Monday, June 8, 2020

Three-Ingredient Pumpkin Chocolate Chip Cookies

I had a dream the other night that someone brought us a loaf of pumpkin chocolate chip bread and I have been dying for it ever since. I know it isn't the fall, but, you know what? I don't even care.  These are so easy and quick that I make them year-round.  They do pair well with apples and caramel dip for an after-school snack.  Pumpkin is a veggie, right? AND MILK chocolate chips are dairy, right? I thought so.

1 spice cake mix
1 15 oz can pumpkin puree (NOT the pie filling, PLAIN pumpkin)
1 bag chocolate chips.

Preheat oven to 350*. Mix all ingredients together. Using a cookie scoop, place a dozen scoops on a cookie sheet and bake for 10 minutes.

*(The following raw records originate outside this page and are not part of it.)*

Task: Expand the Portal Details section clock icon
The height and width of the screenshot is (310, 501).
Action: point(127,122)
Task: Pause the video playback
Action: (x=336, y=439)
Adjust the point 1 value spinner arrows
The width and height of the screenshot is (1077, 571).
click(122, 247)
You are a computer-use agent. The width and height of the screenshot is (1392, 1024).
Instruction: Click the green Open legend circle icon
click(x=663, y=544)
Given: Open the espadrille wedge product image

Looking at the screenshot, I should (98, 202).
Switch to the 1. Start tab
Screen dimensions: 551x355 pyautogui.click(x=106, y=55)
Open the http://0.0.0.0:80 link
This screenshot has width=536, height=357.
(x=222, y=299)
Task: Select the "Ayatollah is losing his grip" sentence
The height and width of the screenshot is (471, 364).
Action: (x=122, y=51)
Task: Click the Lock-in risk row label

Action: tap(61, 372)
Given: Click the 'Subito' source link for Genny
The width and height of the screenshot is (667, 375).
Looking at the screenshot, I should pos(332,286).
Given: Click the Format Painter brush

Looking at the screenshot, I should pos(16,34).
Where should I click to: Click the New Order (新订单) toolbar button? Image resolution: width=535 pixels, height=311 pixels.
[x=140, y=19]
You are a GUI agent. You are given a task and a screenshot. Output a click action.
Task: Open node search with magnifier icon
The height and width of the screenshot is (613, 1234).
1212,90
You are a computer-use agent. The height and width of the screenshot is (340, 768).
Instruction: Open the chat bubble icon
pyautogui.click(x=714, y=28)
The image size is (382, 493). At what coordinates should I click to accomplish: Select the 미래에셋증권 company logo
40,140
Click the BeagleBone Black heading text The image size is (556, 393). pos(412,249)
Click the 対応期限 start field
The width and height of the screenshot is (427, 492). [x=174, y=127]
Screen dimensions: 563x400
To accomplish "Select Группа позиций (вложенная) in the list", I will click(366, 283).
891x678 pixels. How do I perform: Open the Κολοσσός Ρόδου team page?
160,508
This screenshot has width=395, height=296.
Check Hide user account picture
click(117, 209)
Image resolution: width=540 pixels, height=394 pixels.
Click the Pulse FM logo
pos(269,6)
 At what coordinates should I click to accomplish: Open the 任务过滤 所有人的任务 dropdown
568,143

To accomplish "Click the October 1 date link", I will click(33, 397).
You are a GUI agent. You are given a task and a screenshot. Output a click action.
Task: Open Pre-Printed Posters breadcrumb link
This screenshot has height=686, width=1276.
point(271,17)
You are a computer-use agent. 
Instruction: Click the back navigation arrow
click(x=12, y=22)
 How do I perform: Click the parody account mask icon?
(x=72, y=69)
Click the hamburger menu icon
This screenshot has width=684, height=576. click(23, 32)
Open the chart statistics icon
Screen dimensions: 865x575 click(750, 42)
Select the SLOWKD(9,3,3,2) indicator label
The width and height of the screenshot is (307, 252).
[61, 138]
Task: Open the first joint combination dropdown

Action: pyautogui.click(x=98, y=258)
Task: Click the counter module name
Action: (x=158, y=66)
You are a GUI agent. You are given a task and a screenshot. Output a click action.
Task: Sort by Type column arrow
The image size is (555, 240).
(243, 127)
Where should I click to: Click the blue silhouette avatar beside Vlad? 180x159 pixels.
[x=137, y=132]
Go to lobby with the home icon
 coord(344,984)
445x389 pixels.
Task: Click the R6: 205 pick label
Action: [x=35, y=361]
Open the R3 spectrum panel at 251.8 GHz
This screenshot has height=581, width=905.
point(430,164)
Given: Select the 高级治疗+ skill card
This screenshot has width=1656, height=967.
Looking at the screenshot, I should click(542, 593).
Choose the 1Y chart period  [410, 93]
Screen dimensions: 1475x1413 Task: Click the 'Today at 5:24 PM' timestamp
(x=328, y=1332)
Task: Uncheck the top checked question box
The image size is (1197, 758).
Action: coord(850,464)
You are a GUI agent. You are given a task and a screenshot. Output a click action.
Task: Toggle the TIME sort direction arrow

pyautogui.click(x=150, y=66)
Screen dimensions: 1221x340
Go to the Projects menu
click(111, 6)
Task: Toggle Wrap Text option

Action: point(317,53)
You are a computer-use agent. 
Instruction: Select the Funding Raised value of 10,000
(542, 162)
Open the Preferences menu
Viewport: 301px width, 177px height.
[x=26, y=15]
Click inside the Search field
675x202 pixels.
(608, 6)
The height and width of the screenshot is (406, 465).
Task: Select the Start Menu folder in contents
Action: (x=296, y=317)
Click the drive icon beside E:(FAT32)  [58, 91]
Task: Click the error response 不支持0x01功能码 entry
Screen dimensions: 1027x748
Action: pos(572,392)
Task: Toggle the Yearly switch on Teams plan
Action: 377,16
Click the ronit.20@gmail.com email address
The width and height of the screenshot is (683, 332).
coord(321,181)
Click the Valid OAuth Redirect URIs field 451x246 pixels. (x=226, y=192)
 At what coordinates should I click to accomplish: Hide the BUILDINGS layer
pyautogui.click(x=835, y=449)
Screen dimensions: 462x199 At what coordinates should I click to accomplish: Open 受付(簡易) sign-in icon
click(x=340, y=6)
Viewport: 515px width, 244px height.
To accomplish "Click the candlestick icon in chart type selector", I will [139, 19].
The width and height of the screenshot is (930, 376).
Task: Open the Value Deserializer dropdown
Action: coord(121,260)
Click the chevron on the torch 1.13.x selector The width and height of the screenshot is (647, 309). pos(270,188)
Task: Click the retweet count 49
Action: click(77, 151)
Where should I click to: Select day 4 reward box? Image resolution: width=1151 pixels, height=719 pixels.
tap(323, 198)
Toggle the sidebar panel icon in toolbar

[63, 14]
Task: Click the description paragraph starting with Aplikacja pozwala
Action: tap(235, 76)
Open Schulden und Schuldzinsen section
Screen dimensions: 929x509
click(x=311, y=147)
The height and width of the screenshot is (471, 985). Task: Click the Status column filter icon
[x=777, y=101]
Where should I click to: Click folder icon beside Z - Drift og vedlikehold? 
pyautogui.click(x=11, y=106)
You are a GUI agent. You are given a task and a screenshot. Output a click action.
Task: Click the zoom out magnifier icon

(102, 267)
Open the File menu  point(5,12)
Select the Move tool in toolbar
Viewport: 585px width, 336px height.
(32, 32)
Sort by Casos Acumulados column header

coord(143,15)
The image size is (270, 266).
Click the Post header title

Enjoy while they are still warm and melty!!

Makes 4 dozen.

Notes:
-I always, always, always use milk chocolate chips.  I despise dark chocolate and refuse to use it.  But, you do you.
-The only place I have found pumpkin puree any time other than the fall is at Wal-Mart.  
-Get a 1 T cookie scoop and silicone mats for your cookie sheets.  They are worth the money.  Don't get a cheap scoop.  Do get cheap silicone sheets.  They work every bit as well and are a fraction of the price.  Check Amazon.  I have a Pioneer Woman cookie scoop and I love it.  I have had a cheap one in the past and it rusted and fell apart when using it on stiffer cookie dough.  The cookie scoop also works well for muffins and cupcakes. 
-You can also make a loaf of bread with this.  Place all batter in greased loaf pan and bake for 45-50 minutes. I prefer the cookies.